Due to this large loss of BTC, someone from the BTC development community reached out to CZ. A suggestion was made to reorg the BTC blockchain and give back the stolen funds to their respective owners. Now the reaction to this was not good at all and thankfully, CZ decided not to do this. That would require Binance to use a “51% attack” to gain majority hashing power on the Bitcoin network to overturn transactions. The problem with this is an ethics issue because it would require Binance to get a consensus among miners and nodes on the network to support this plan. It goes against the main ideology of the blockchain, which is about decentralization and immutability. When you get a collusion of miners to provide Binance with majority hashing power, it centralizes the network to benefit one organization. This may also lead to inconsistencies on the blockchain if several bad actors try to mine on their own chain to gain control of the network. The idea that a consortium of miners with hashing power can overturn a trnsaction goes against immutability on the blockchain. It would be a terrible idea to do this.

The result of a reorg may lead to more factions in the Bitcoin community.
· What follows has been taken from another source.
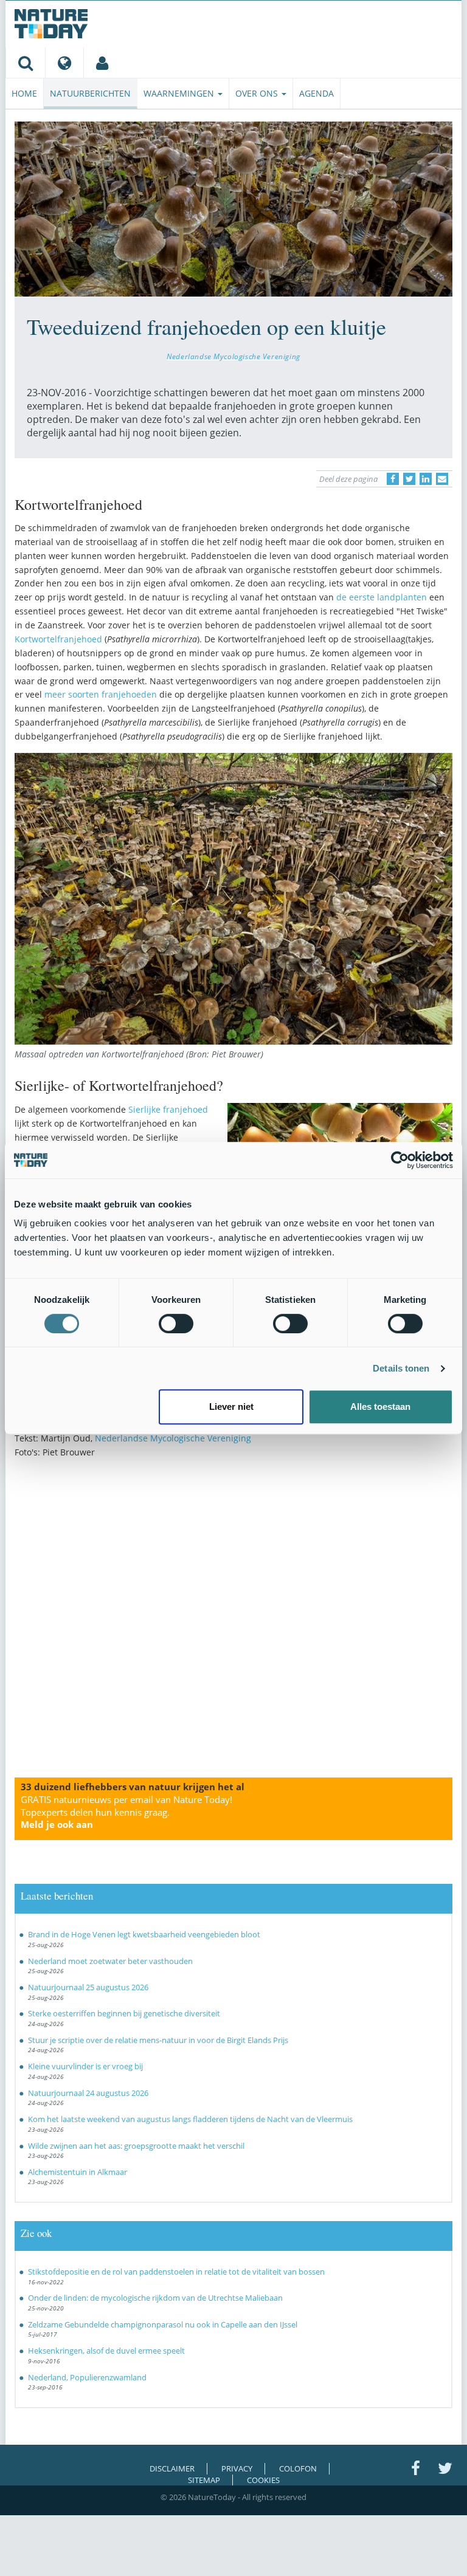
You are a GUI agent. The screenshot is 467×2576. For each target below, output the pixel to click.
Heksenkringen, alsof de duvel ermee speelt (106, 2350)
There might even be a fork and this is not going to be good for the price of BTC as a store of value. It may even ruin the market leading to turmoil and massive sell offs as users collect their money. There needs to be a clear direction for BTC and a reorg is probably not in everyone’s best interest since it really only benefits Binance and the hacked accounts. This is not a consensus of the network’s interests.

The good thing is that the hack did not affect BTC prices. FUD didn’t lead to any massive dump or sell off, proving that there is confidence in the market. Taking care of the real problem, which is cybersecurity, is what needs to addressed. Binance vows to increase their security which is the most important feature right now for any digital exchange. Users need their funds to be safe from hackers, so this is going to be the responsibility of digital exchanges.